======== PASSAGE TO READ ========

In this paper, we explore the use of a nearly unlimited source of data for this problem: images from the Internet from overlapping viewpoints, from which structure-from-motion (SfM) and multi-view stereo (MVS) methods can automatically produce dense depth. Such images have been widely used in research on large-scale 3D reconstruction [35, 14, 2, 8]
. We propose to use the outputs of these systems as the inputs to machine learning methods for single-view depth prediction. By using large amounts of diverse training data from photos taken around the world, we seek to learn to predict depth with high accuracy and generalizability. Based on this idea, we introduce MegaDepth (MD), a large-scale depth dataset generated from Internet photo collections, which we make fully available to the community.
To our knowledge, ours is the first use of Internet SfM+MVS data for single-view depth prediction. Our main contribution is the MD dataset itself. In addition, in creating MD, we found that care must be taken in preparing a dataset from noisy MVS data, and so we also propose new methods for processing raw MVS output, and a corresponding new loss function for training models with this data. Notably, because MVS tends to not reconstruct dynamic objects (people, cars, etc), we augment our dataset with ordinal depth relationships automatically derived from semantic segmentation, and train with a joint loss that includes an ordinal term. In our experiments, we show that by training on MD, we can learn a model that works well not only on images of new scenes, but that also generalizes remarkably well to completely different datasets, including Make3D, KITTI, and DIW—achieving much better generalization than prior datasets. Figure1 shows example results spanning different test sets from a network trained solely on our MD dataset.
Single-view depth prediction. A variety of methods have been proposed for single-view depth prediction, most recently by utilizing machine learning [15, 28]. A standard approach is to collect RGB images with ground truth depth, and then train a model (e.g., a CNN) to predict depth from RGB [7, 22, 23, 27, 3, 19]. Most such methods are trained on a few standard datasets, such as NYU [33, 34], Make3D , and KITTI , which are captured using RGB-D sensors (such as Kinect) or laser scanning. Such scanning methods have important limitations, as discussed in the introduction. Recently, Novotny et al.  trained a network on 3D models derived from SfM+MVS on videos to learn 3D shapes of single objects. However, their method is limited to images of objects, rather than scenes.
Multiple views of a scene can also be used as an implicit source of training data for single-view depth prediction, by utilizing view synthesis as a supervisory signal [38, 10, 13, 43]. However, view synthesis is only a proxy for depth, and may not always yield high-quality learned depth. Ummenhofer et al.  trained from overlapping image pairs taken with a single camera, and learned to predict image matches, camera poses, and depth. However, it requires two input images at test time.

======== MATERIAL PROVIDED ========

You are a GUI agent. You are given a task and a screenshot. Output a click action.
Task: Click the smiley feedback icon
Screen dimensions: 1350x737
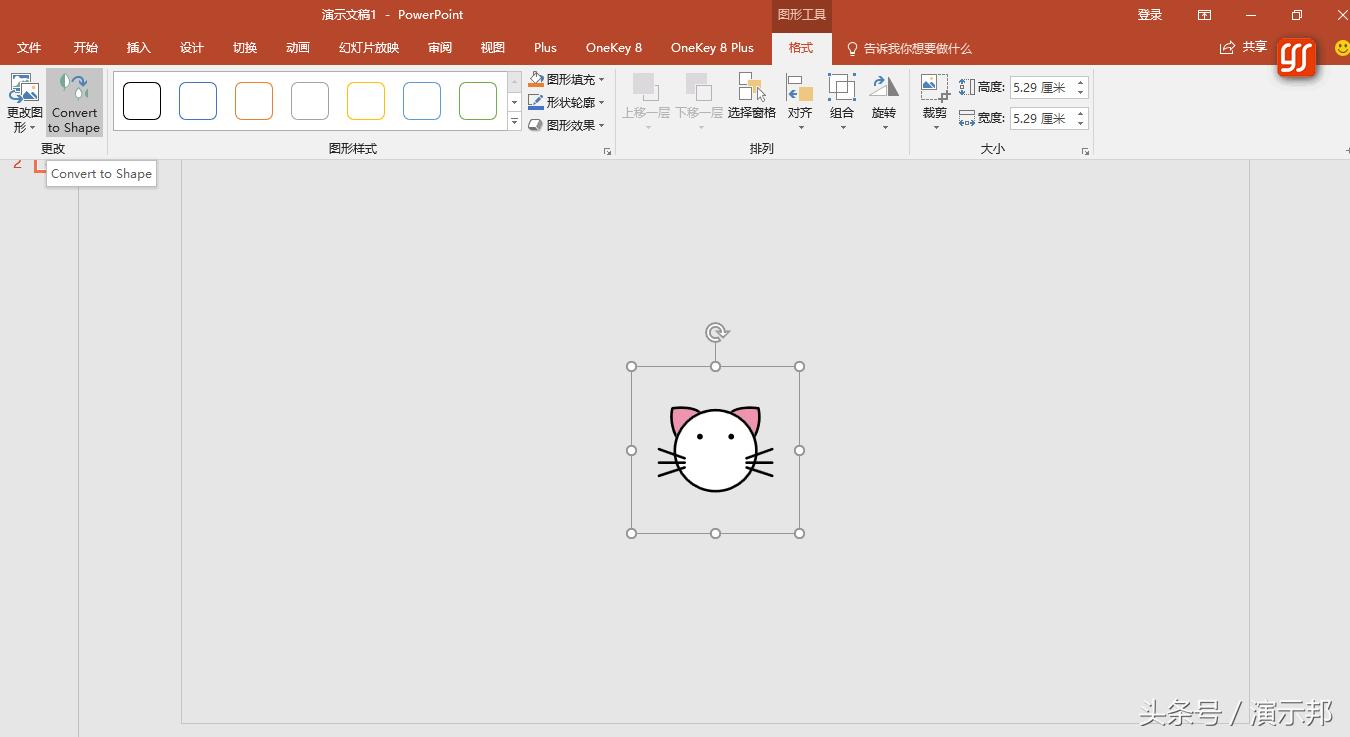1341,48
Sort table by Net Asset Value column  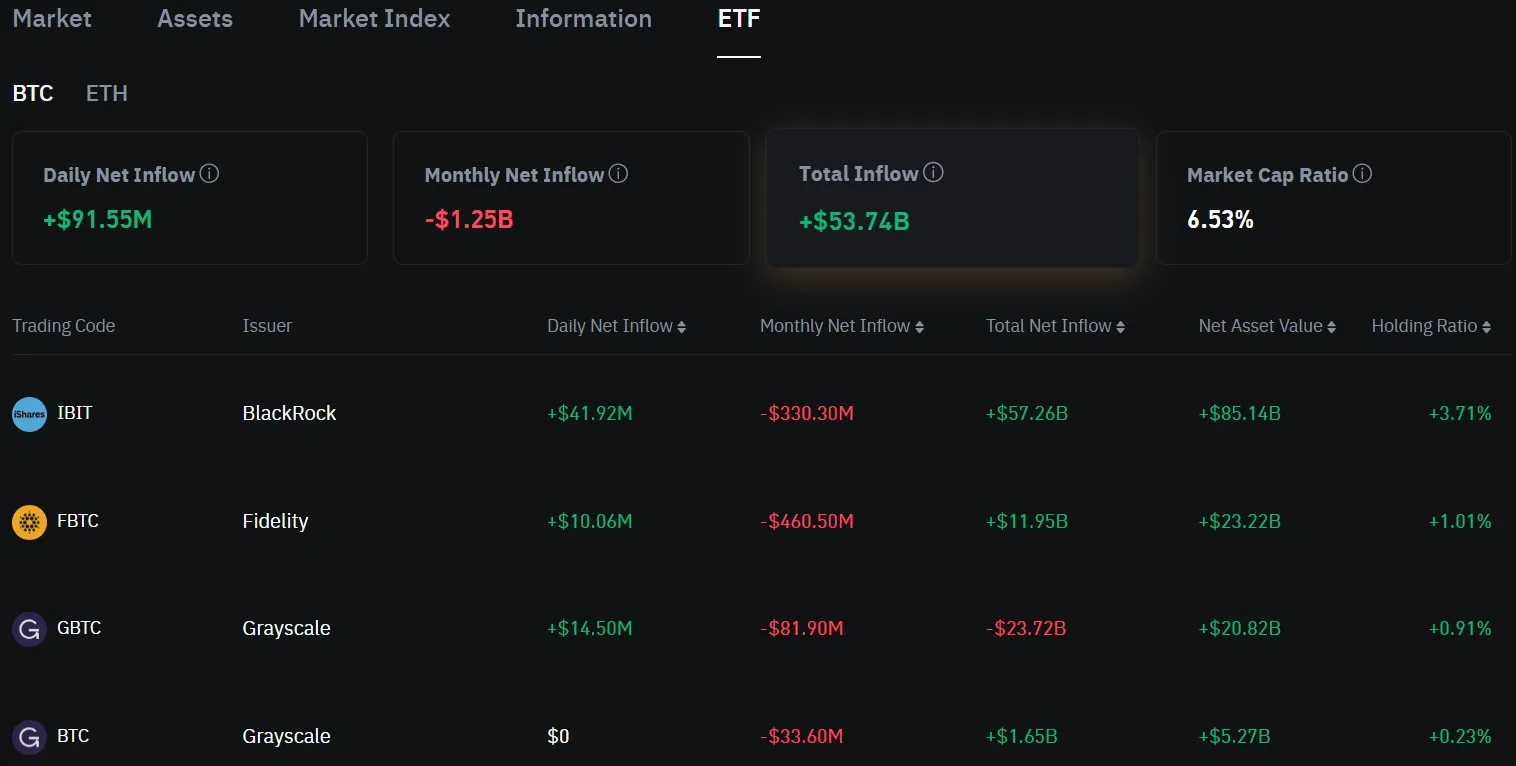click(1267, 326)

========
======== MATERIAL PROVIDED ========

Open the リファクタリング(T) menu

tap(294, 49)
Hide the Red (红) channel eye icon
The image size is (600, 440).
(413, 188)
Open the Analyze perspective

========

**TASK 1**.
Answer these questions using the passage on single-view depth prediction:
(a) What is the name of the dataset the authors introduce?
(b) What kind of objects does MVS tend not to reconstruct?
(c) How many input images does the method of Ummenhofer et al. require at test time?
**TASK 2**.
Please copy the entries from the line with "Open the リファクタリング(T) menu" up to and including the line with "Open the Analyze perspective".
These entries have no connection to the text above them.

**TASK RESULT 1**.
(a) MegaDepth (MD)
(b) Dynamic objects, such as people and cars
(c) Two

**TASK RESULT 2**.
Open the リファクタリング(T) menu

tap(294, 49)
Hide the Red (红) channel eye icon
The image size is (600, 440).
(413, 188)
Open the Analyze perspective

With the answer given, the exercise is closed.